I started by creating a data frame which includes my programming language usage statistics (as of March 2020).

lines_coded = pd.DataFrame({ '2014': [0, 4282, 0, 0, 0, 0, 0, 0, 0, 0], '2015': [0, 1585, 931, 0, 0, 0, 0, 0, 325, 0], '2016': [2008, 12962, 1122, 1413, 0, 5433, 0, 0, 942, 179], '2017': [6663, 12113, 1288, 2289, 10726, 3670, 163, 0, 812, 113], '2018': [16414, 4769, 1975, 10833, 698, 356, 4198, 3801, 1392, 2164], '2019': [13354, 4439, 20192, 4855, 2208, 357, 4468, 4089, 2622, 2324], '2020': [5022, 1664, 3666, 36, 0, 0, 727, 1332, 156, 652] }, index=['JavaScript', 'Java', 'Python', 'HTML', 'Swift', 'PHP', 'Sass', 'HCL', 'SQL', 'Groovy'] ) lines_coded # Out[39]: # | | 2014 | 2015 | 2016 | 2017 | 2018 | 2019 | 2020 | # +------------+--------+--------+--------+--------+--------+--------+--------+ # | JavaScript | 0 | 0 | 2008 | 6663 | 16414 | 13354 | 5022 | # | Java | 4282 | 1585 | 12962 | 12113 | 4769 | 4439 | 1664 | # | Python | 0 | 931 | 1122 | 1288 | 1975 | 20192 | 3666 | # | HTML | 0 | 0 | 1413 | 2289 | 10833 | 4855 | 36 | # | Swift | 0 | 0 | 0 | 10726 | 698 | 2208 | 0 | # | PHP | 0 | 0 | 5433 | 3670 | 356 | 357 | 0 | # | Sass | 0 | 0 | 0 | 163 | 4198 | 4468 | 727 | # | HCL | 0 | 0 | 0 | 0 | 3801 | 4089 | 1332 | # | SQL | 0 | 325 | 942 | 812 | 1392 | 2622 | 156 | # | Groovy | 0 | 0 | 179 | 113 | 2164 | 2324 | 652 |

Next, I reset the data frame's index. This makes the programming language names their own column. In the final data transformation before using groupby(), I melted the data frame on the programming language names column. Melting on this column results in a new data frame with a row for every language and year combination.

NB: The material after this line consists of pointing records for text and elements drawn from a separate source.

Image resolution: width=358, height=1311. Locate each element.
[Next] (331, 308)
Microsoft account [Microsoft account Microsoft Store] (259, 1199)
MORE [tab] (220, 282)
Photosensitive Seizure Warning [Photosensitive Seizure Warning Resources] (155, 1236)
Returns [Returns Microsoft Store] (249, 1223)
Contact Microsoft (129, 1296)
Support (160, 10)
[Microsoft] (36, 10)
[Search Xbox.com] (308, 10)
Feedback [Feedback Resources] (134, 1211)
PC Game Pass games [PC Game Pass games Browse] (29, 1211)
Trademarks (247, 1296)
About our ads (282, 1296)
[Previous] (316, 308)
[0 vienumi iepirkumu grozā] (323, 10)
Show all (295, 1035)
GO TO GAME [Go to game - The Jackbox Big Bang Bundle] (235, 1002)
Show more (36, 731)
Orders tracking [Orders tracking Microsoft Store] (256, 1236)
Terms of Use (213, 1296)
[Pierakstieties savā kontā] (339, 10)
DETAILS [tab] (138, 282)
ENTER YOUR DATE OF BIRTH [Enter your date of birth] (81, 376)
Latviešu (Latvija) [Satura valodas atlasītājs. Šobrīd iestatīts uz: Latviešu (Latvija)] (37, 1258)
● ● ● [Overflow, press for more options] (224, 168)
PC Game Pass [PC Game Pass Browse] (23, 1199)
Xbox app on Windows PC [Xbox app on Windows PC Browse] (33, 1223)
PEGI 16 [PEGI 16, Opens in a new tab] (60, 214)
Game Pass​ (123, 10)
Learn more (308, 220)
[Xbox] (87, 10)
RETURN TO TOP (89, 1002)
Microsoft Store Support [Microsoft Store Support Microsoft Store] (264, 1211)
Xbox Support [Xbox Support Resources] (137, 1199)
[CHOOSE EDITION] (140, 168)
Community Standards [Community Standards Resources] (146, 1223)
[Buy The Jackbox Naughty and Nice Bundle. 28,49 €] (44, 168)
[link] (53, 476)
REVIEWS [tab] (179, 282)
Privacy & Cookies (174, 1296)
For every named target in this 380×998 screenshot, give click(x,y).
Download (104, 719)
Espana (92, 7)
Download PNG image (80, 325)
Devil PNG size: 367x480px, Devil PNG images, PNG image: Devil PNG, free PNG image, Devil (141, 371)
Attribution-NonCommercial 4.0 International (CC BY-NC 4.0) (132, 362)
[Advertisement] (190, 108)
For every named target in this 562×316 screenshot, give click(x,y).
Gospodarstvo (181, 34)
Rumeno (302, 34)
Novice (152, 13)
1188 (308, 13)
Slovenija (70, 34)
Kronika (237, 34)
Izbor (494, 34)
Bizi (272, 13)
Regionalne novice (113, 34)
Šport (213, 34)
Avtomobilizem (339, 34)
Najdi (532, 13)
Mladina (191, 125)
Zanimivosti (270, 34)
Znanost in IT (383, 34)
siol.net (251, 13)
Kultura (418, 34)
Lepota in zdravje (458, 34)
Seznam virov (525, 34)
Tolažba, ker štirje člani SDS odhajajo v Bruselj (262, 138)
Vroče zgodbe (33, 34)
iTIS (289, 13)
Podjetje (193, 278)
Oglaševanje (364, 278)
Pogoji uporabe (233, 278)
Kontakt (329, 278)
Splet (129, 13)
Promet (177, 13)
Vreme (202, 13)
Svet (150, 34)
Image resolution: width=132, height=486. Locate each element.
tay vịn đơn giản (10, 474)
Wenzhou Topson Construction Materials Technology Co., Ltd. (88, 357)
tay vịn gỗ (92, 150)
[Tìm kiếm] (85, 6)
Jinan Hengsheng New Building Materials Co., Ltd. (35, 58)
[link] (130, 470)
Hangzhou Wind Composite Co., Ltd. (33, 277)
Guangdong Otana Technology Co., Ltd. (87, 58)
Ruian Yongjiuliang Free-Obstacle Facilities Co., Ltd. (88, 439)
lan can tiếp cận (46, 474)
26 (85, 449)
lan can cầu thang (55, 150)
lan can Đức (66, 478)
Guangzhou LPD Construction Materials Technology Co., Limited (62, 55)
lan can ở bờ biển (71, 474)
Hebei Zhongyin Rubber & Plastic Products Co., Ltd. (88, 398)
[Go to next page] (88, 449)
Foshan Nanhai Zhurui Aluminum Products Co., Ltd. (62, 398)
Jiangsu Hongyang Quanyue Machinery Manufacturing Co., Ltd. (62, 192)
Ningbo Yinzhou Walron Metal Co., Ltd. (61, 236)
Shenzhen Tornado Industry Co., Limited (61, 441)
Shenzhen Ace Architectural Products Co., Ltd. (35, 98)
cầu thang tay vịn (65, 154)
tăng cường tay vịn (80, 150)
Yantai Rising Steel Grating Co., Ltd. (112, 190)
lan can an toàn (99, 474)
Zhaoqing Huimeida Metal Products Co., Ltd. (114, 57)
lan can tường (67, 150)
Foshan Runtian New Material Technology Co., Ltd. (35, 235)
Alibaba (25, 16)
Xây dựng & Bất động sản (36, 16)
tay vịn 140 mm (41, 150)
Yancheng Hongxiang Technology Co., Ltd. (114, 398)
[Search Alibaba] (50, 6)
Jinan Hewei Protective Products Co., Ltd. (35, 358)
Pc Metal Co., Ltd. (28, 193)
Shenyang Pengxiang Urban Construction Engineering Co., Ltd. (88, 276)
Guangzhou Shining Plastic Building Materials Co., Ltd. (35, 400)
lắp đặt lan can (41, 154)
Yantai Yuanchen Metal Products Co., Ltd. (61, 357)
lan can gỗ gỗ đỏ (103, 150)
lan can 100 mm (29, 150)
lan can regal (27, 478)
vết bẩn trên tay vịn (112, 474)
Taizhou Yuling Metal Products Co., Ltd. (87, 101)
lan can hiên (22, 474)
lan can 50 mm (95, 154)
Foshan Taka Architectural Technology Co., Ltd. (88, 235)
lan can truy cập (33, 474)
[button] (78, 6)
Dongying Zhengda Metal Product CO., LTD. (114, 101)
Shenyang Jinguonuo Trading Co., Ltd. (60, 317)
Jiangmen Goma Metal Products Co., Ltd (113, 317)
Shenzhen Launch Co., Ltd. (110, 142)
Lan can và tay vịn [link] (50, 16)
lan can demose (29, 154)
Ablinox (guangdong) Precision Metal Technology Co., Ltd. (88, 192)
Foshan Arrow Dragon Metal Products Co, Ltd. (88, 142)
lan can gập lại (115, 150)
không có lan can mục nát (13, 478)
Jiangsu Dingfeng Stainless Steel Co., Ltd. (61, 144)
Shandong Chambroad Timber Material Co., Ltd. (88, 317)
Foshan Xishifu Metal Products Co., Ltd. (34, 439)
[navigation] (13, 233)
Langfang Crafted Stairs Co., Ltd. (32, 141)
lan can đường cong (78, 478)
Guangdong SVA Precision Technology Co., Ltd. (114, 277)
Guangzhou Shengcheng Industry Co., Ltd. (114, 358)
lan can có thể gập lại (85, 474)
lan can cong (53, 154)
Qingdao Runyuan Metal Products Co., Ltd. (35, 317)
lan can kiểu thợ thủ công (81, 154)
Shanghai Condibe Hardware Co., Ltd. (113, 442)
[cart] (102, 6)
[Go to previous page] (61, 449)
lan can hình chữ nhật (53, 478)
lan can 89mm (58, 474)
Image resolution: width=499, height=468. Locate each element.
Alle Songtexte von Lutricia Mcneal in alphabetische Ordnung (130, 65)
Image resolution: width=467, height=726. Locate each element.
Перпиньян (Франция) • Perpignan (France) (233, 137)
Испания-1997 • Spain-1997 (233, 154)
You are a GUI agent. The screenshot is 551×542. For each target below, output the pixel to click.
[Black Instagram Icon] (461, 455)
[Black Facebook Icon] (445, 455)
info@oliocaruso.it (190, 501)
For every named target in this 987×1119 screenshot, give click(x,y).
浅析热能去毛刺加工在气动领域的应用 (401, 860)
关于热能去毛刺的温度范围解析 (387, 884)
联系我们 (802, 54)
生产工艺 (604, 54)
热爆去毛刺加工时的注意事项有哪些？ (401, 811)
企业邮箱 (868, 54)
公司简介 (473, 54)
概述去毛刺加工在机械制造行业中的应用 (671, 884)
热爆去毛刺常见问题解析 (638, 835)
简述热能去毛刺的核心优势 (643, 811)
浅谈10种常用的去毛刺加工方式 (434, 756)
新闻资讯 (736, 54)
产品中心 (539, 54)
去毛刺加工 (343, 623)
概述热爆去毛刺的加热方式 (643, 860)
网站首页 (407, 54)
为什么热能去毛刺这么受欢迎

lines_coded_v2 = lines_coded.reset_index() melted = pd.melt(lines_coded_v2, ['index']) melted # Out[40]: # | | index | var | value | # +----+------------+--------+--------+ # | 0 | JavaScript | 2014 | 0 | # | 1 | Java | 2014 | 4282 | # | 2 | Python | 2014 | 0 | # | 3 | HTML | 2014 | 0 | # | 4 | Swift | 2014 | 0 | # | .. | ... | ... | ... | # | 65 | PHP | 2020 | 0 | # | 66 | Sass | 2020 | 727 | # | 67 | HCL | 2020 | 1332 | # | 68 | SQL | 2020 | 156 | # | 69 | Groovy | 2020 | 652 |

Finally, it's time to use groupby()! In my examples, I group on the index column (which contains programming language names). groupby() returns a grouping object which aggregation functions are performed upon. My examples use the sum() and mean() aggregation functions to find the total lines coded all time and average lines coded per year, respectively.

grouping = melted.groupby('index') grouping.sum() # Out[41]: # | index | value | # +------------+--------+ # | Groovy | 5432 | # | HCL | 9222 | # | HTML | 19426 | # | Java | 41814 | # | JavaScript | 43461 | # | PHP | 9816 | # | Python | 29174 | # | SQL | 6249 | # | Sass | 9556 | # | Swift | 13632 | grouping.mean() # Out[42]: # | index | value | # +------------+--------+ # | Groovy | 776.0 | # | HCL | 1317.4 | # | HTML | 2775.1 | # | Java | 5973.4 | # | JavaScript | 6208.7 | # | PHP | 1402.3 | # | Python | 4167.7 | # | SQL | 892.7 | # | Sass | 1365.1 | # | Swift | 1947.4 |

Pandas is a really great library for tabular data, and fits into the Python ecosystem nicely. I use pandas all the time at work, especially when interacting with data coming from a relational database. I plan on incorporating pandas into my personal projects as well, which is a sign that pandas is both fun for personal use and powerful enough for use at the enterprise level. You can find all my pandas code samples on GitHub.